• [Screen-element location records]

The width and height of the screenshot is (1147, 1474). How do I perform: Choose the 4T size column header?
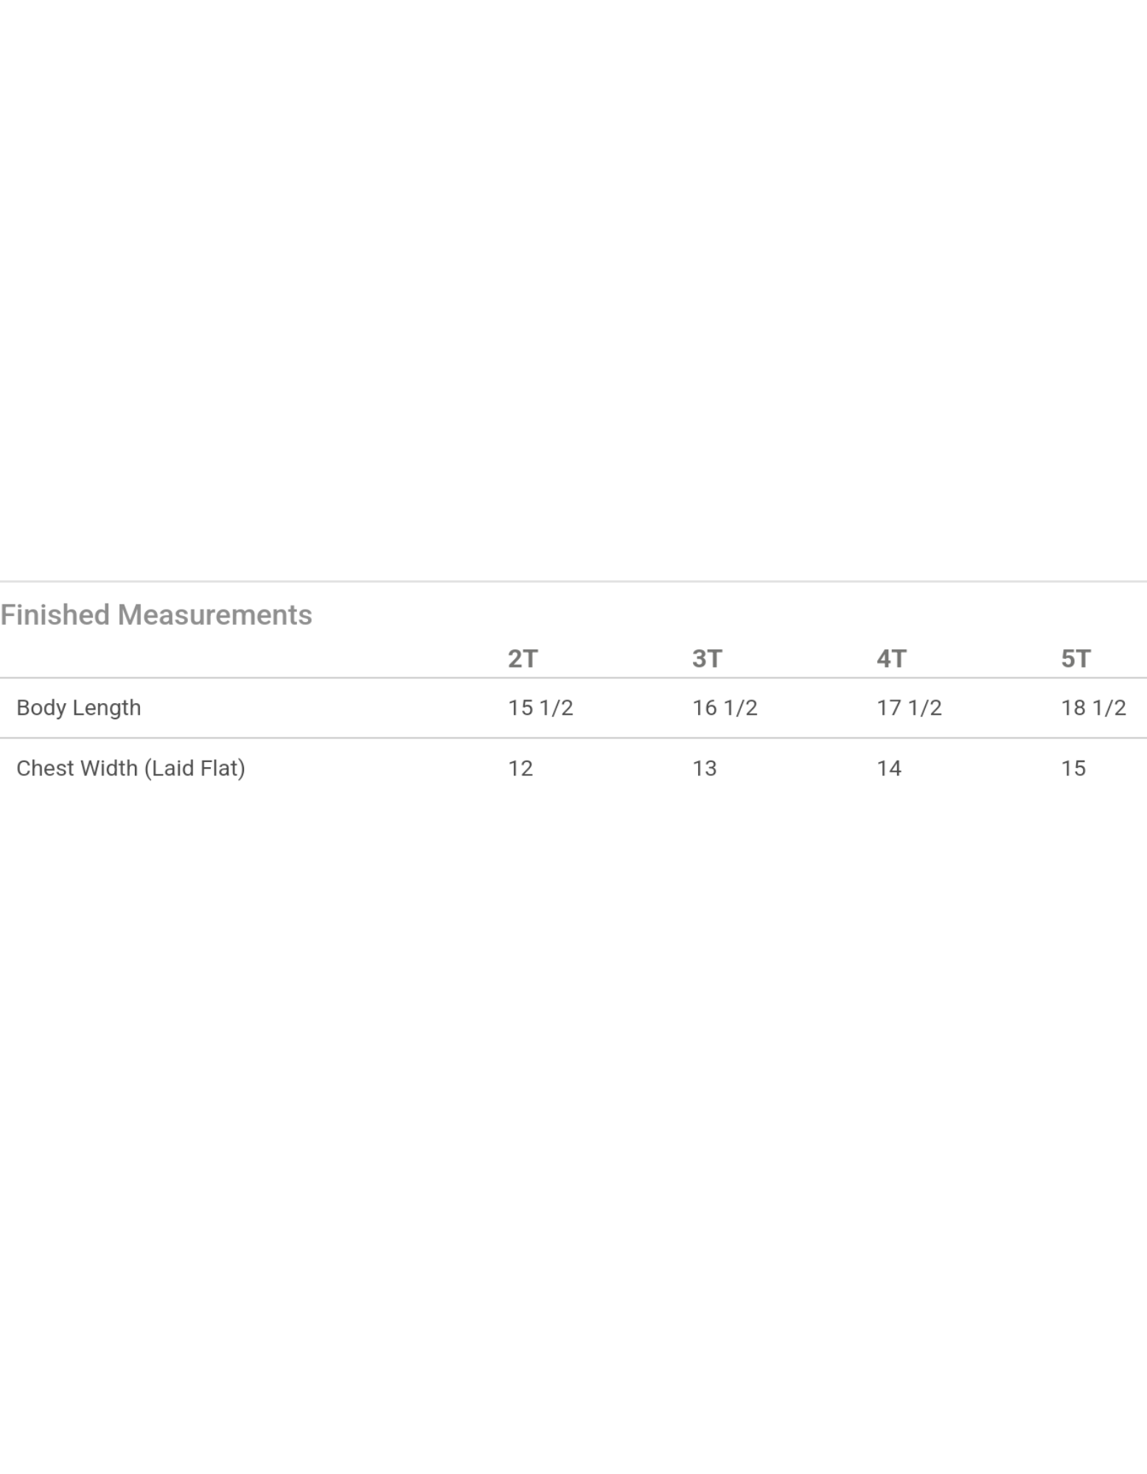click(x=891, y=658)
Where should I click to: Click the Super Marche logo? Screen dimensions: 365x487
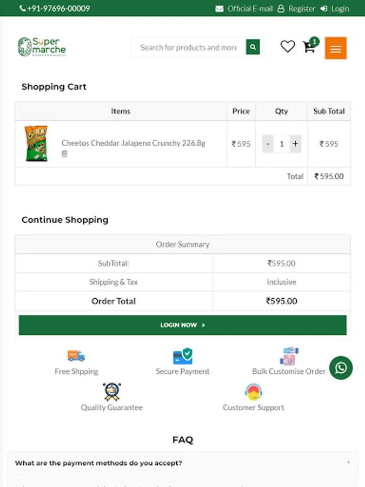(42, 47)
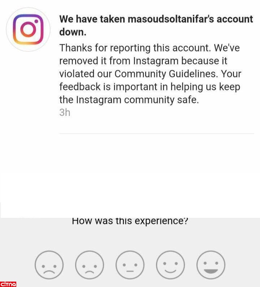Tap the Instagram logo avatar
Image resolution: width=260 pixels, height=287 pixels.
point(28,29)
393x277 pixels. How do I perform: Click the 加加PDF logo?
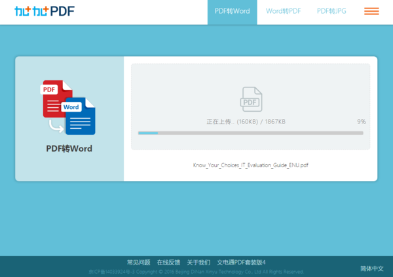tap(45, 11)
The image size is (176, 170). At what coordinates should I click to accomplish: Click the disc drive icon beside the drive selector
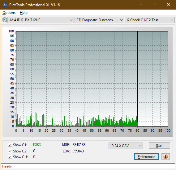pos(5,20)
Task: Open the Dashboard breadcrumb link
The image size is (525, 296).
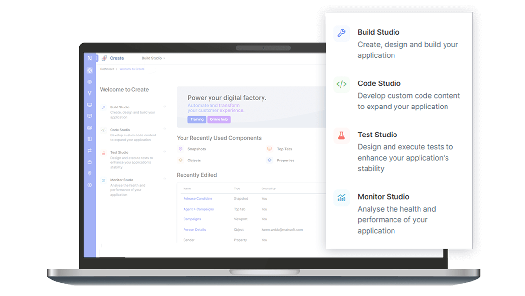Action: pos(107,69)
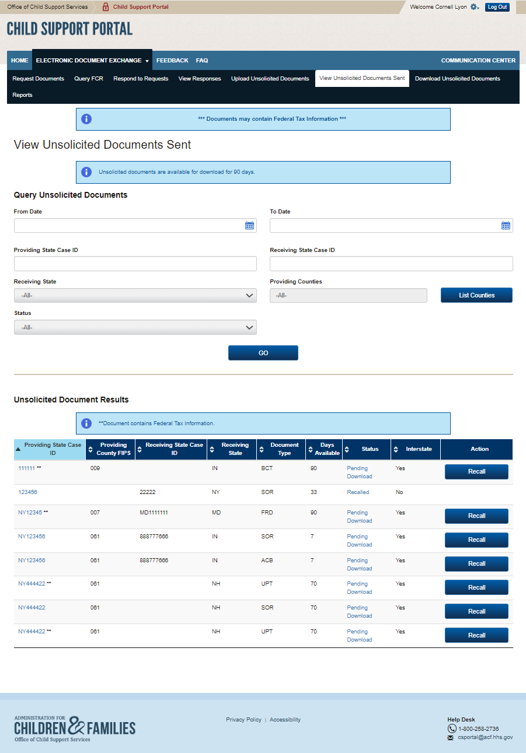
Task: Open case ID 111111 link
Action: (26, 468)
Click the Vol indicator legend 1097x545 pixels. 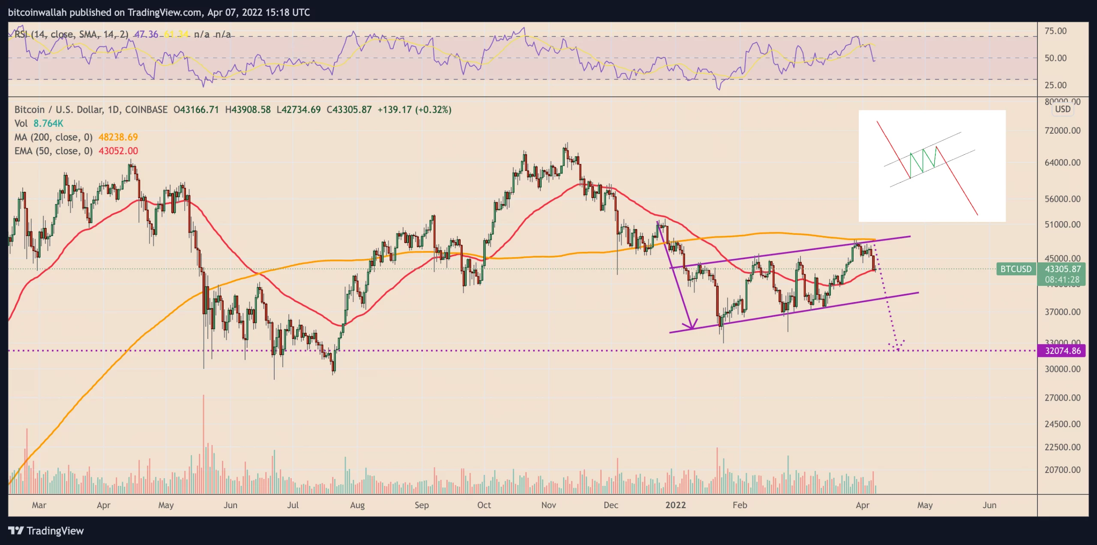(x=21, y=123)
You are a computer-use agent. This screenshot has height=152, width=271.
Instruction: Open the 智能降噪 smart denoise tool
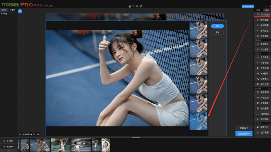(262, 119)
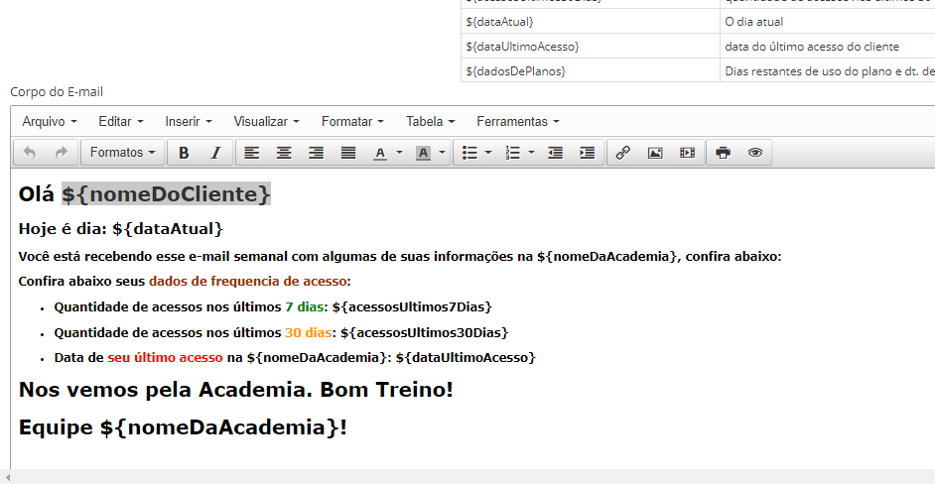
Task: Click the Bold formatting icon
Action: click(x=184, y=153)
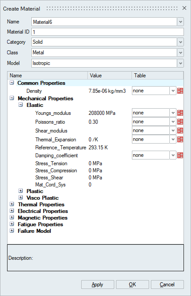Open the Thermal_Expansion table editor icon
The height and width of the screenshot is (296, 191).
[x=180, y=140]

• [REQUIRED WORK]
Copy out everything from the start of the items down to the line containing "point(28,29)", and leave the pictures out of your answer.

• [PROBLEM SOLUTION]
The width and height of the screenshot is (1147, 1474). How do I perform: Choose the 4T size column header?
click(x=891, y=658)
Where should I click to: Click the Super Marche logo? Screen dimensions: 365x487
(42, 47)
Tap the Instagram logo avatar
Image resolution: width=260 pixels, height=287 pixels.
point(28,29)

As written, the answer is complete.